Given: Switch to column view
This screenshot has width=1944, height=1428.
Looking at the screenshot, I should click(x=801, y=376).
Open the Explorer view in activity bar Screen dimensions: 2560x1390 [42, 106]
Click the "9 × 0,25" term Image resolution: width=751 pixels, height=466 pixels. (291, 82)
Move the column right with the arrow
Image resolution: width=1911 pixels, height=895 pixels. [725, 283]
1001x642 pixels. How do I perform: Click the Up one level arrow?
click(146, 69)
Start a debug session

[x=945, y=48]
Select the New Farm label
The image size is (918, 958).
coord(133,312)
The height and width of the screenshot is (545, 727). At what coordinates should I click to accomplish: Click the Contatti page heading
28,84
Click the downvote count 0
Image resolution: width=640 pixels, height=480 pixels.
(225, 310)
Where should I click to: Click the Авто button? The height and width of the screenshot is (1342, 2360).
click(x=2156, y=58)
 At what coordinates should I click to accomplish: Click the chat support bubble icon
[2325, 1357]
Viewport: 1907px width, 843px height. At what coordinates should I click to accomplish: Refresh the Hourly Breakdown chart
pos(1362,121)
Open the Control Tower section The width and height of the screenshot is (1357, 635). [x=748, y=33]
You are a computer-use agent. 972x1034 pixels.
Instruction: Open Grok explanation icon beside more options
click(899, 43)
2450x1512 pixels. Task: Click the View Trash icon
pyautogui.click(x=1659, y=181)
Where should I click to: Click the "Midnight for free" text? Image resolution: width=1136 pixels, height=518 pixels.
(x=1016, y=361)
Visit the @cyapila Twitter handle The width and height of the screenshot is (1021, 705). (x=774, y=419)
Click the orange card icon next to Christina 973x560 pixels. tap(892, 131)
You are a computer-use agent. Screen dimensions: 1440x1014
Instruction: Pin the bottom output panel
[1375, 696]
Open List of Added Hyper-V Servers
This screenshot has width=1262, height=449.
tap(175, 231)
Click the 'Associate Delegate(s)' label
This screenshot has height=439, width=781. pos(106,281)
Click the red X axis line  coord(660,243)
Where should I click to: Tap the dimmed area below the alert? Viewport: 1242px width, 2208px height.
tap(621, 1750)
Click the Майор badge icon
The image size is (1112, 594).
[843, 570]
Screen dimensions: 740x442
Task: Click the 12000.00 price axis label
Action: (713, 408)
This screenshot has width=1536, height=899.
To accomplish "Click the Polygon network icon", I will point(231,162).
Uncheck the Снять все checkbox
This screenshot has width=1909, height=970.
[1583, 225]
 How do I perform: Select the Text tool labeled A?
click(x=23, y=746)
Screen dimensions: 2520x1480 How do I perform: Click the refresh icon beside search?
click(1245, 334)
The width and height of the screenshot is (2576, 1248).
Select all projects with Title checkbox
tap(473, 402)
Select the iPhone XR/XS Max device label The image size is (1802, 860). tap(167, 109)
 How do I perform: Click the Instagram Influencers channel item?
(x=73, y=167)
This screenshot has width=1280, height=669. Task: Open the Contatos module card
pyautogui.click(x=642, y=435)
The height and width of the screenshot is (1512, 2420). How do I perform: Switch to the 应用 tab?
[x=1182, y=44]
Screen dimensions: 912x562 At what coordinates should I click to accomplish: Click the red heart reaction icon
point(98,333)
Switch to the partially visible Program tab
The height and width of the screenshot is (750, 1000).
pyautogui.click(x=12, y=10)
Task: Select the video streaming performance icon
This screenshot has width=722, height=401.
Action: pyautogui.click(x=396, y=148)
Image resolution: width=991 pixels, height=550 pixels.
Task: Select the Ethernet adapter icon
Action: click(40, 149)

........

| DIRECTIONS FOR THIS TASK |
Please reproduce the records from the line containing "How do I perform: Select" through the line containing "[x=1182, y=44]", replacing "refresh icon" with "reload icon" and keeping everything else the same.

| EXPECTED OUTPUT |
 How do I perform: Select the Text tool labeled A?
click(x=23, y=746)
Screen dimensions: 2520x1480 How do I perform: Click the reload icon beside search?
click(1245, 334)
The width and height of the screenshot is (2576, 1248).
Select all projects with Title checkbox
tap(473, 402)
Select the iPhone XR/XS Max device label The image size is (1802, 860). tap(167, 109)
 How do I perform: Click the Instagram Influencers channel item?
(x=73, y=167)
This screenshot has width=1280, height=669. Task: Open the Contatos module card
pyautogui.click(x=642, y=435)
The height and width of the screenshot is (1512, 2420). How do I perform: Switch to the 应用 tab?
[x=1182, y=44]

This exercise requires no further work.